Putting Bud Selig in the Hall of Fame is like putting Richard Nixon in the presidential Hall of Fame. Under Selig the game suffered a scandal that made Watergate look like a prank. the game was nearly ruined forever by a strike in 1994–95. The ravaged game was only salvaged by allowing rampant cheating in terms of steroids turning banjo hitters into bombers while Selig napped. Pitchers suffered as never before during the decade following the strike and beyond. Selig was in fact considered “acting” Commissioner from 1992–98, then became full commissioner until 2015. Allan Huber Selig, now 82 years of age supervised baseball’s darkest period since the Black Sox Scandal. He began his baseball career buying the Seattle Pilots (an animal that should have been put to sleep) and moving them to his native Milwaukee where they have been an embarrassment to the game in all seasons but one, 1982. He even made a mess of the All-Star game when it came to his city in 2002, allowing a 7-7 10-inning tie rather than mandating the managers to play the game to a finish like a normal baseball game. He tried to correct that mistake, declaring that whoever won the All-Star game from then on, their league would get the home field in the World Series. This idea was universally hated and has been removed in the new CBA (collective bargaining agreement.) Selig had the right idea in contracting the Twins and Expos but didn’t have the means to back it up. The idea doesn’t go far enough in my opinion, as I think at least 6 teams don’t belong in MLB who are there now. One is his own Brewers, plus the Reds, Braves, Padres, Mariners (or Marlins, flip a coin) and D-Backs. Instant replay and the manager’s ability to challenge everything (including the quality of the hot dogs) is another blight Selig has brought to the game, taking a game that should be done in two and a half hours and making it a 4-hour marathon especially during the postseason.
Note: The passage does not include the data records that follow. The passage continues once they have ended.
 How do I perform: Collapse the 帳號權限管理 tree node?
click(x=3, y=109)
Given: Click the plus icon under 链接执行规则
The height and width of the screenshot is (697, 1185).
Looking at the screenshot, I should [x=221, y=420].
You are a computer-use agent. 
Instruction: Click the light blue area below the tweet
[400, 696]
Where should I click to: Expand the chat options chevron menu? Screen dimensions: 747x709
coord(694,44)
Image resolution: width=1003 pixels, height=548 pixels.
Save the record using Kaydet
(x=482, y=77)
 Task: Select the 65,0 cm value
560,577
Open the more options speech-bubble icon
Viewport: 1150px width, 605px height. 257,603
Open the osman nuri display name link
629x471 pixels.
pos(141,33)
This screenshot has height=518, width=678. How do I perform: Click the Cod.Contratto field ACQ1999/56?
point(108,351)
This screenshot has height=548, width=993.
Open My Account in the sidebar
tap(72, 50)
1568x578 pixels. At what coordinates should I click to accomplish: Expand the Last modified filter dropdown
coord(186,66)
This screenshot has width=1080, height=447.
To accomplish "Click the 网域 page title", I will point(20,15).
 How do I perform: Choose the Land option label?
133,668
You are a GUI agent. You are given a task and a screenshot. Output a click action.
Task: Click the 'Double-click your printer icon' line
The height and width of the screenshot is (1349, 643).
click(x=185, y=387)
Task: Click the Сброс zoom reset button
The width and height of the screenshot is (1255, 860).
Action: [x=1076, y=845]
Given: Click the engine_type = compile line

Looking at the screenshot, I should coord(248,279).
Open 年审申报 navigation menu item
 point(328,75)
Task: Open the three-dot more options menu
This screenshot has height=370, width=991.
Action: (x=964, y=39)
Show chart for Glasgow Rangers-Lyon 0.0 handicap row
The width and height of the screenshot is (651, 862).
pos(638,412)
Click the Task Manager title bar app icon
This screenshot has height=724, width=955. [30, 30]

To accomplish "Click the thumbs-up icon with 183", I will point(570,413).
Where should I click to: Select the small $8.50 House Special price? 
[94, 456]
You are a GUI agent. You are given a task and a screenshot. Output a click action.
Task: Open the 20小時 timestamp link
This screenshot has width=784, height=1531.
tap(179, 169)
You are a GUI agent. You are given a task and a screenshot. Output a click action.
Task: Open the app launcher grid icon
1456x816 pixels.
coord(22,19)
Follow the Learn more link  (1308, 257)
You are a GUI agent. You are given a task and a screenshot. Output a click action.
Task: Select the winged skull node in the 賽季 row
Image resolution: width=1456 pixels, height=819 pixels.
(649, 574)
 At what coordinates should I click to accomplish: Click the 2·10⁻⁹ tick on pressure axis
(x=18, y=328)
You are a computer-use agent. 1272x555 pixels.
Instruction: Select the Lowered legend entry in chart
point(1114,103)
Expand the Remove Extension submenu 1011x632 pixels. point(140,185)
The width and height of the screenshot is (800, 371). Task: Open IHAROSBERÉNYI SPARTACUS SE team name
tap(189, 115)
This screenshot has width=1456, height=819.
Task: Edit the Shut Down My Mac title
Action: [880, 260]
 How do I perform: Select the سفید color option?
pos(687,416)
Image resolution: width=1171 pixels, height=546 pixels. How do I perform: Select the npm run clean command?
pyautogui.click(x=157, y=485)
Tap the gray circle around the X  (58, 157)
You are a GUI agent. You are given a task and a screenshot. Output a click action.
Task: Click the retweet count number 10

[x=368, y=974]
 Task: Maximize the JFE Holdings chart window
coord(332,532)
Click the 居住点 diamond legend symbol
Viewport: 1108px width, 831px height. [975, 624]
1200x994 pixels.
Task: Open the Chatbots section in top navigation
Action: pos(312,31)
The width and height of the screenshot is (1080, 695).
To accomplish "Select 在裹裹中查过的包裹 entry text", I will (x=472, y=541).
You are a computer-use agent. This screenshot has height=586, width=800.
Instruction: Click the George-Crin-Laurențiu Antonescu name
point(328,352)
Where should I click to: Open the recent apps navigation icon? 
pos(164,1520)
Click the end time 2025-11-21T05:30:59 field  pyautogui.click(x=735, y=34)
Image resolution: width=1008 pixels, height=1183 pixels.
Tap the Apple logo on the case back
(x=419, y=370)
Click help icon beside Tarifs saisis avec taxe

Meantime, players have begun to move in earnest and probably will over the next couple of months. Some are famous, some not. The Braves actually signed a young pitcher, Jacob Lindgren off the Yankees roster. He’ll turn 24 during spring training. He had no record and an ERA north of 5 with the Yankees. He’s a local for the Braves, hailing from Mississippi and playing his college ball in Starkville at Mississippi State. He was the Yankees’ second-round pick in 2014. He had elbow surgery in 2015 and the big one, Tommy John surgery in 2016 so he won’t throw a pitch with intent for the Braves or anybody else until at least his 25th birthday.
The next two signees are much older. Carlos Beltran signed with the Astros and Matt Holliday signed with the Yankees. Holliday will be 37 before the new season starts, making me wonder if Greg Bird is as healthy as he would want to be. Admittedly he’s a career .303 hitter but he’s been in the game since 2004. He’s played most of his games for the Rockies and Cardinals with a very short hitch in Oakland. He was an All-Star 7 times and once a World Series winner with the 2011 Cardinals. he spent half of 2015 on the DL with a quad injury. His 2016 ended early owing to a broken thumb. Does anybody recall Mark Teixeira?
Carlos Beltran will turn 40 before the end of April 2017. The Yankees considered bringing him back yet again but didn’t. His career began with the Royals in 1998. He played sparingly then and won Rookie of the Year in 1999. The Astros had him briefly in 2004. He finished 2016 with the Rangers after being traded from the Bronx. He has over 2600 hits in his career. He’s been an All-Star 9 times, the first coming in 2004.
The Blue Jays probably ended Edwin Encarnacion’s tenure by signing Steve Pearce. a 33-year-old from Lakeland, Florida, Pearce was with the Orioles this season. He’s not the bomber that Encarnacion was, not even in hitter-friendly Oriole Park at Camden Yards. The Dodgers brought back pitcher Rich Hill, who had an excellent record in 2016 until blisters bedeviled him late in the season and throughout the postseason. The Giants have signed closer Mark Melancon who made his bones with the Pirates and spent part of 2016 in Washington.